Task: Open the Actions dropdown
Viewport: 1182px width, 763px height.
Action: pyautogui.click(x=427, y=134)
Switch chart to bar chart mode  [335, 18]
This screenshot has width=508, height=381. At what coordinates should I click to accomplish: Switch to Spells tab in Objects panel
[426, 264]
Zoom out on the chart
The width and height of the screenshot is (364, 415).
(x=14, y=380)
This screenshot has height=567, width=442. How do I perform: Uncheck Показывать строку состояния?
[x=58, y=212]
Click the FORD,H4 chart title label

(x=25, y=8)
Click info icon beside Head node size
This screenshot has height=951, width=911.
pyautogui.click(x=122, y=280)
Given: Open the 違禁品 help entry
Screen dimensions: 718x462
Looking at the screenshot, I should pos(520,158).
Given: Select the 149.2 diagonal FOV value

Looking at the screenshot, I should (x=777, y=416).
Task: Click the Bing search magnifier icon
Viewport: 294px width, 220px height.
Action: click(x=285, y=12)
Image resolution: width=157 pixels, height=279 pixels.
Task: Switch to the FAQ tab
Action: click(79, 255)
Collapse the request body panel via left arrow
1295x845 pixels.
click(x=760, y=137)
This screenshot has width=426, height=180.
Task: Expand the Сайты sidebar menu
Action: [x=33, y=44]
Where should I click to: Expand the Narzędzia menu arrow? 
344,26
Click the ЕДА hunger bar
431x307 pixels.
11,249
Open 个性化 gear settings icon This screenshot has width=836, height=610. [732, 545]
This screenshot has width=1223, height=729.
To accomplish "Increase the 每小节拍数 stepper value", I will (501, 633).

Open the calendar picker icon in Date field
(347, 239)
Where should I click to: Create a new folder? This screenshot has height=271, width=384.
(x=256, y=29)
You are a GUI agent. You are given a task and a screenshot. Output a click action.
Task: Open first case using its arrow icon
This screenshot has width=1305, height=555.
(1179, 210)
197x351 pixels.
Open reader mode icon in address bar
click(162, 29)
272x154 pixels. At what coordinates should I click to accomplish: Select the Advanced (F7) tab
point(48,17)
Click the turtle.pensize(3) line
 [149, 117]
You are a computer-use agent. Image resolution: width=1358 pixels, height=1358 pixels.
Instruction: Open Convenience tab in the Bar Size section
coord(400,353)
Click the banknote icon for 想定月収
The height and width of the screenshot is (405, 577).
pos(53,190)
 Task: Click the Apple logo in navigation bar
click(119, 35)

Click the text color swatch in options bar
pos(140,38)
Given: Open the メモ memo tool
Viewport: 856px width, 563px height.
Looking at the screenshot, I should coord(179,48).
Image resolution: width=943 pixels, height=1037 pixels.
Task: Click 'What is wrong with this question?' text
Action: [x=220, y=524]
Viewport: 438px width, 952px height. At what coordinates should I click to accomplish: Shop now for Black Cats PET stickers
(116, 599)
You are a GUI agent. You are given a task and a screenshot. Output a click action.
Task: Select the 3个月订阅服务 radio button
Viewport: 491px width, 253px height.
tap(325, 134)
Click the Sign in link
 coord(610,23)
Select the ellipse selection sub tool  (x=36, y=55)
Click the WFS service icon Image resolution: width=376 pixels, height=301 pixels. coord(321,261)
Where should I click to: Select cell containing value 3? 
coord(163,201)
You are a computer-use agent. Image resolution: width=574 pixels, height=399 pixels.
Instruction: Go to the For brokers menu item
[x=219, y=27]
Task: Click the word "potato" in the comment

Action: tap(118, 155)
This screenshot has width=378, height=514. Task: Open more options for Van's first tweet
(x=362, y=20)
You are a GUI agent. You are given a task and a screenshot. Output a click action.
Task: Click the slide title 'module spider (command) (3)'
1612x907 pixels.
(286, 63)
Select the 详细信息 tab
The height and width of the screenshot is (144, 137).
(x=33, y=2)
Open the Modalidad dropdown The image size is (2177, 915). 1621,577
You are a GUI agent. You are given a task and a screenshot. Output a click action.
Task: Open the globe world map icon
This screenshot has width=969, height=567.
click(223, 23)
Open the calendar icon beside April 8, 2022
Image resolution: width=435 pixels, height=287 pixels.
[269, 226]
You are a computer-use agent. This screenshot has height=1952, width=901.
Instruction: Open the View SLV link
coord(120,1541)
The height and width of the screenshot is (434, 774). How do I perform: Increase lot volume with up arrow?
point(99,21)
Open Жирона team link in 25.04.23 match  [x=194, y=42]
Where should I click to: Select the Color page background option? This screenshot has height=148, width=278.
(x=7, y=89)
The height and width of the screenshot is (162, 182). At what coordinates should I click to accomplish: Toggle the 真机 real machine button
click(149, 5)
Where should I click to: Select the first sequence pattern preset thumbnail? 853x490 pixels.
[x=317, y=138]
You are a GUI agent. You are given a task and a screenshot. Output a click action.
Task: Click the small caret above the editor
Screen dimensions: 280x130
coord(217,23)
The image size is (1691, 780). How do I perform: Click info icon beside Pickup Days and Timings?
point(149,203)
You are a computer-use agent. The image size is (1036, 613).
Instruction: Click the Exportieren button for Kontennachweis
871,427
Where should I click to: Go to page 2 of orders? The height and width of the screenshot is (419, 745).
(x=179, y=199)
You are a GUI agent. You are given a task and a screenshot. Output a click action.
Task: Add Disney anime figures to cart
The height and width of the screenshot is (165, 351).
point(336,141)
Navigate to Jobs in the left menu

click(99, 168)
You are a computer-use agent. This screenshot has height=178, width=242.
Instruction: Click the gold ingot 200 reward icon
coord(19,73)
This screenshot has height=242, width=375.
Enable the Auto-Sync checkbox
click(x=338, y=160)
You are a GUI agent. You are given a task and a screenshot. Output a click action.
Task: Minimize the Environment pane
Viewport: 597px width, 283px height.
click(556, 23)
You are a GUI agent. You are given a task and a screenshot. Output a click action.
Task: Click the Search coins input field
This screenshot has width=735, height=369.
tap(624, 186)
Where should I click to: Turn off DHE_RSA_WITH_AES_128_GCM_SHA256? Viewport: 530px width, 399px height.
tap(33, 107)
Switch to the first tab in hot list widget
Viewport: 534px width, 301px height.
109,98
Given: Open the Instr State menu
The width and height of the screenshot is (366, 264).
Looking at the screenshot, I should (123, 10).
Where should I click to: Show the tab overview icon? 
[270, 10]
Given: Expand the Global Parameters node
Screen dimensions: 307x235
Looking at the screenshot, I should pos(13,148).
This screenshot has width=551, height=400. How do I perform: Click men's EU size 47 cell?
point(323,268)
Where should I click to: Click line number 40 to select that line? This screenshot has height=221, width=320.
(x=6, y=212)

——————

About this task:
Without skipping a line, print the listing once more exactly.

Finished exercise:
Task: Open the Actions dropdown
Viewport: 1182px width, 763px height.
Action: pyautogui.click(x=427, y=134)
Switch chart to bar chart mode  [335, 18]
This screenshot has width=508, height=381. At what coordinates should I click to accomplish: Switch to Spells tab in Objects panel
[426, 264]
Zoom out on the chart
The width and height of the screenshot is (364, 415).
(x=14, y=380)
This screenshot has height=567, width=442. How do I perform: Uncheck Показывать строку состояния?
[x=58, y=212]
Click the FORD,H4 chart title label

(x=25, y=8)
Click info icon beside Head node size
This screenshot has height=951, width=911.
pyautogui.click(x=122, y=280)
Given: Open the 違禁品 help entry
Screen dimensions: 718x462
Looking at the screenshot, I should pos(520,158).
Given: Select the 149.2 diagonal FOV value

Looking at the screenshot, I should (x=777, y=416).
Task: Click the Bing search magnifier icon
Viewport: 294px width, 220px height.
Action: click(x=285, y=12)
Image resolution: width=157 pixels, height=279 pixels.
Task: Switch to the FAQ tab
Action: click(79, 255)
Collapse the request body panel via left arrow
1295x845 pixels.
click(x=760, y=137)
This screenshot has width=426, height=180.
Task: Expand the Сайты sidebar menu
Action: [x=33, y=44]
Where should I click to: Expand the Narzędzia menu arrow? 
344,26
Click the ЕДА hunger bar
431x307 pixels.
11,249
Open 个性化 gear settings icon This screenshot has width=836, height=610. [732, 545]
This screenshot has width=1223, height=729.
To accomplish "Increase the 每小节拍数 stepper value", I will (501, 633).

Open the calendar picker icon in Date field
(347, 239)
Where should I click to: Create a new folder? This screenshot has height=271, width=384.
(x=256, y=29)
You are a GUI agent. You are given a task and a screenshot. Output a click action.
Task: Open first case using its arrow icon
This screenshot has width=1305, height=555.
(1179, 210)
197x351 pixels.
Open reader mode icon in address bar
click(162, 29)
272x154 pixels. At what coordinates should I click to accomplish: Select the Advanced (F7) tab
point(48,17)
Click the turtle.pensize(3) line
 [149, 117]
You are a computer-use agent. Image resolution: width=1358 pixels, height=1358 pixels.
Instruction: Open Convenience tab in the Bar Size section
coord(400,353)
Click the banknote icon for 想定月収
The height and width of the screenshot is (405, 577).
pos(53,190)
 Task: Click the Apple logo in navigation bar
click(119, 35)

Click the text color swatch in options bar
pos(140,38)
Given: Open the メモ memo tool
Viewport: 856px width, 563px height.
Looking at the screenshot, I should coord(179,48).
Image resolution: width=943 pixels, height=1037 pixels.
Task: Click 'What is wrong with this question?' text
Action: [x=220, y=524]
Viewport: 438px width, 952px height. At what coordinates should I click to accomplish: Shop now for Black Cats PET stickers
(116, 599)
You are a GUI agent. You are given a task and a screenshot. Output a click action.
Task: Select the 3个月订阅服务 radio button
Viewport: 491px width, 253px height.
tap(325, 134)
Click the Sign in link
 coord(610,23)
Select the ellipse selection sub tool  (x=36, y=55)
Click the WFS service icon Image resolution: width=376 pixels, height=301 pixels. coord(321,261)
Where should I click to: Select cell containing value 3? 
coord(163,201)
You are a computer-use agent. Image resolution: width=574 pixels, height=399 pixels.
Instruction: Go to the For brokers menu item
[x=219, y=27]
Task: Click the word "potato" in the comment

Action: tap(118, 155)
This screenshot has width=378, height=514. Task: Open more options for Van's first tweet
(x=362, y=20)
You are a GUI agent. You are given a task and a screenshot. Output a click action.
Task: Click the slide title 'module spider (command) (3)'
1612x907 pixels.
(286, 63)
Select the 详细信息 tab
The height and width of the screenshot is (144, 137).
(x=33, y=2)
Open the Modalidad dropdown The image size is (2177, 915). 1621,577
You are a GUI agent. You are given a task and a screenshot. Output a click action.
Task: Open the globe world map icon
This screenshot has width=969, height=567.
click(223, 23)
Open the calendar icon beside April 8, 2022
Image resolution: width=435 pixels, height=287 pixels.
[269, 226]
You are a computer-use agent. This screenshot has height=1952, width=901.
Instruction: Open the View SLV link
coord(120,1541)
The height and width of the screenshot is (434, 774). How do I perform: Increase lot volume with up arrow?
point(99,21)
Open Жирона team link in 25.04.23 match  [x=194, y=42]
Where should I click to: Select the Color page background option? This screenshot has height=148, width=278.
(x=7, y=89)
The height and width of the screenshot is (162, 182). At what coordinates should I click to accomplish: Toggle the 真机 real machine button
click(149, 5)
Where should I click to: Select the first sequence pattern preset thumbnail? 853x490 pixels.
[x=317, y=138]
You are a GUI agent. You are given a task and a screenshot. Output a click action.
Task: Click the small caret above the editor
Screen dimensions: 280x130
coord(217,23)
The image size is (1691, 780). How do I perform: Click info icon beside Pickup Days and Timings?
point(149,203)
You are a computer-use agent. The image size is (1036, 613).
Instruction: Click the Exportieren button for Kontennachweis
871,427
Where should I click to: Go to page 2 of orders? The height and width of the screenshot is (419, 745).
(x=179, y=199)
You are a GUI agent. You are given a task and a screenshot. Output a click action.
Task: Add Disney anime figures to cart
The height and width of the screenshot is (165, 351).
point(336,141)
Navigate to Jobs in the left menu

click(99, 168)
You are a computer-use agent. This screenshot has height=178, width=242.
Instruction: Click the gold ingot 200 reward icon
coord(19,73)
This screenshot has height=242, width=375.
Enable the Auto-Sync checkbox
click(x=338, y=160)
You are a GUI agent. You are given a task and a screenshot. Output a click action.
Task: Minimize the Environment pane
Viewport: 597px width, 283px height.
click(556, 23)
You are a GUI agent. You are given a task and a screenshot. Output a click action.
Task: Click the Search coins input field
This screenshot has width=735, height=369.
tap(624, 186)
Where should I click to: Turn off DHE_RSA_WITH_AES_128_GCM_SHA256? Viewport: 530px width, 399px height.
tap(33, 107)
Switch to the first tab in hot list widget
Viewport: 534px width, 301px height.
109,98
Given: Open the Instr State menu
The width and height of the screenshot is (366, 264).
Looking at the screenshot, I should (123, 10).
Where should I click to: Show the tab overview icon? 
[270, 10]
Given: Expand the Global Parameters node
Screen dimensions: 307x235
Looking at the screenshot, I should pos(13,148).
This screenshot has width=551, height=400. How do I perform: Click men's EU size 47 cell?
point(323,268)
Where should I click to: Click line number 40 to select that line? This screenshot has height=221, width=320.
(x=6, y=212)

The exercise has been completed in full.